O custo da cesta básica aumentou em 13 das 17 capitais pesquisadas pelo Departamento Intersindical de Estatística e Estudos Socioeconômicos (Dieese) em janeiro deste ano. As maiores altas foram registradas em Salvador (6,22%), Belém (4,80%) e Fortaleza (3,96%). Em contrapartida, Porto Alegre, Vitória, Campo Grande e Florianópolis apresentaram queda nos preços. São Paulo lidera o ranking com a cesta mais cara, custando R$ 851,82, o que equivale a 60% do salário mínimo atual de R$ 1.518.

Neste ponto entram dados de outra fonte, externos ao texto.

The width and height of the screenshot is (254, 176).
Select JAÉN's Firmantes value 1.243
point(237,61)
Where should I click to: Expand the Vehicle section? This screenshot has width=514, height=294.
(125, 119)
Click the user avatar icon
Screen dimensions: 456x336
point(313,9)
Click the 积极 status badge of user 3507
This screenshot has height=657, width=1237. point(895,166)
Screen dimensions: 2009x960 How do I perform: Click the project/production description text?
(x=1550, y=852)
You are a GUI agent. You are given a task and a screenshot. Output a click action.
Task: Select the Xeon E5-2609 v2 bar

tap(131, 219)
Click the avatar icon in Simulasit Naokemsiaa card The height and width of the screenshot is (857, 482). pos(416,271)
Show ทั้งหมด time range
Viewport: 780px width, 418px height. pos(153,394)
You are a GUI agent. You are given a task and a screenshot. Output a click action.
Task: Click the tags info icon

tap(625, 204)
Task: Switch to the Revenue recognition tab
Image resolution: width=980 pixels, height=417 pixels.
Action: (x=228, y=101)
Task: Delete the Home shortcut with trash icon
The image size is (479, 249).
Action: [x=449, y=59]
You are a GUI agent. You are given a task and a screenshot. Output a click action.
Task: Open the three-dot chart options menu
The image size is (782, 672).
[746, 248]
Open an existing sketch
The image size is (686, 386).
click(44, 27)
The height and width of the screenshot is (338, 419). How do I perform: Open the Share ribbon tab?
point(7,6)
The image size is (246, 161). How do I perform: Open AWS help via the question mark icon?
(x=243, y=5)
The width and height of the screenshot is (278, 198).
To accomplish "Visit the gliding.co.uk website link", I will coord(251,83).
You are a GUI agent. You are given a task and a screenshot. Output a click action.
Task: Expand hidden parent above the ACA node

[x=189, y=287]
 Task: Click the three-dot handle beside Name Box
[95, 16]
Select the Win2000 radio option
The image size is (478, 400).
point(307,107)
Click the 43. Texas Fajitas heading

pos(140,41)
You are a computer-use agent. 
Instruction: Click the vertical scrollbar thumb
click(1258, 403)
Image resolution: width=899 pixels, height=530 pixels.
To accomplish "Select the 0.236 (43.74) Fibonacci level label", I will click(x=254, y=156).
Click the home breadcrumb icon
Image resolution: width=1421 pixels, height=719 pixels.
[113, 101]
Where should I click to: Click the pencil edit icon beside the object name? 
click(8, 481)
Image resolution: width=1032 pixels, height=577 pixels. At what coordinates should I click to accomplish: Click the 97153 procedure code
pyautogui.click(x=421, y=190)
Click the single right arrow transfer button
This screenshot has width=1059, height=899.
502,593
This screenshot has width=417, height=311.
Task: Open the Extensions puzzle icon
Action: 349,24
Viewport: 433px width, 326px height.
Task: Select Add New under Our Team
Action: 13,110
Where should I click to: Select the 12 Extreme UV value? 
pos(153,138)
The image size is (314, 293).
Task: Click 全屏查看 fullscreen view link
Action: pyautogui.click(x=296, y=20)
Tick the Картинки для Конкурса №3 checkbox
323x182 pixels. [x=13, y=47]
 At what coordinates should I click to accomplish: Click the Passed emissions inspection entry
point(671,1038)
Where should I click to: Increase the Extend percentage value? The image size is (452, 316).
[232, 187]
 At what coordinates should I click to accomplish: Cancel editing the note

O levantamento aponta que o aumento está ligado principalmente à alta nos preços do café em pó, do tomate e do pão francês. O café subiu em todas as capitais nos últimos 12 meses, enquanto o tomate teve aumentos expressivos em cidades como Salvador, Belo Horizonte, Brasília e Rio de Janeiro devido às chuvas. Já o pão francês foi impactado pela menor oferta de trigo nacional e pela necessidade de importação, agravada pelo câmbio desvalorizado.
O Dieese calcula que o salário mínimo ideal para suprir as necessidades básicas de uma família de quatro pessoas deveria ser de R$ 7.156,15, mais de quatro vezes o valor vigente.